Territory of the legendary Godfather, Sicily has hosted many film crews, and Palermo in particular is home to the Opera House where Al Pacino’s character met his Waterloo in the Godfather III. Also in Palermo are a Spanish church with a Moorish cloister and a cathedral whose electic facade speaks volumes about all those who came, saw and conquered. Enjoy it all as you would the caponata—sweet and tangy and, not surprisingly, delicious.
Rising behind the wide curve of its bay with brooding Mount Vesuvius and the deep blue sea as a backdrop, Naples, Italy enjoys a magnificent natural setting. It is the third-largest city in Italy after Rome and Milan, and arguably the most colorful and seductive of them all: Splendor and squalor live side by side in 21st-century Naples, and the mix is intoxicating.
Cruise to Naples, home to world-class museums and attractions. Naples has something for everyone – superb restaurants, eclectic shopping, a thriving contemporary art scene and an edgy and vibrant street life. But once you’ve had enough of the pounding traffic and jostling crowds while sightseeing in Naples, there are endless opportunities for exploration further afield. The celebrated Roman ruins of Pompeii and Herculaneum, both victims of Vesuvius’ devastating 79 C.E. eruption, lie just south of the city. Explore Naples’ history or take a short ride over to the island of Capri on a Naples shore excursion. The delightful town of Sorrento and the magnificent scenery of the Amalfi Coast are also within easy reach, and the dolce vita glamour of Capri—not to mention the healing thermal waters of Ischia—are a short hydrofoil hop from the mainland. Naples cruises offer a perfect mix of cultural and natural attractions.
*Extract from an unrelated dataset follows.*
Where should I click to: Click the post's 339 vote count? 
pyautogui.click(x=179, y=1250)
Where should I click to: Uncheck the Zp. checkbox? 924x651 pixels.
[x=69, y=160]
When you embark on a cruise to Rome with Holland America Line you experience its bustling modernism along with its rich history. You can walk in the footsteps of emperors, have coffee in Renaissance piazzas and see contemporary art all in one afternoon. Your sightseeing time in Rome begins at the nearby port of Civitavecchia, a seaside town with roots that stretch back to the Etruscan era. Take note of the Forte Michelangelo (both Bramante and Michelangelo had a hand in its design), and the lungomare, a lively stretch along the sea with beach clubs, bars and restaurants.
Once in the Eternal City you can fill your day with museums, churches, archaeological sites, traditional trattorias, artisan shops and, of course, gelato. The Colosseum and the Vatican Museums are Rome’s superstar attractions, but there are plenty of quieter gems to explore. For food lovers there are the markets in Campo de’ Fiori or the slightly farther flung Testaccio. The hip neighborhood of Monti, next to the Colosseum, has a vibrant piazza scene and boutique shopping, while the Villa Borghese offers a green oasis with a view towards Saint Peter’s Basilica and the masterpiece-filled Galleria Borghese. Although Rome might not have been built in one day, you’ll certainly be able to see its highlights on our Rome cruises along with the top things to do there in 24 hours.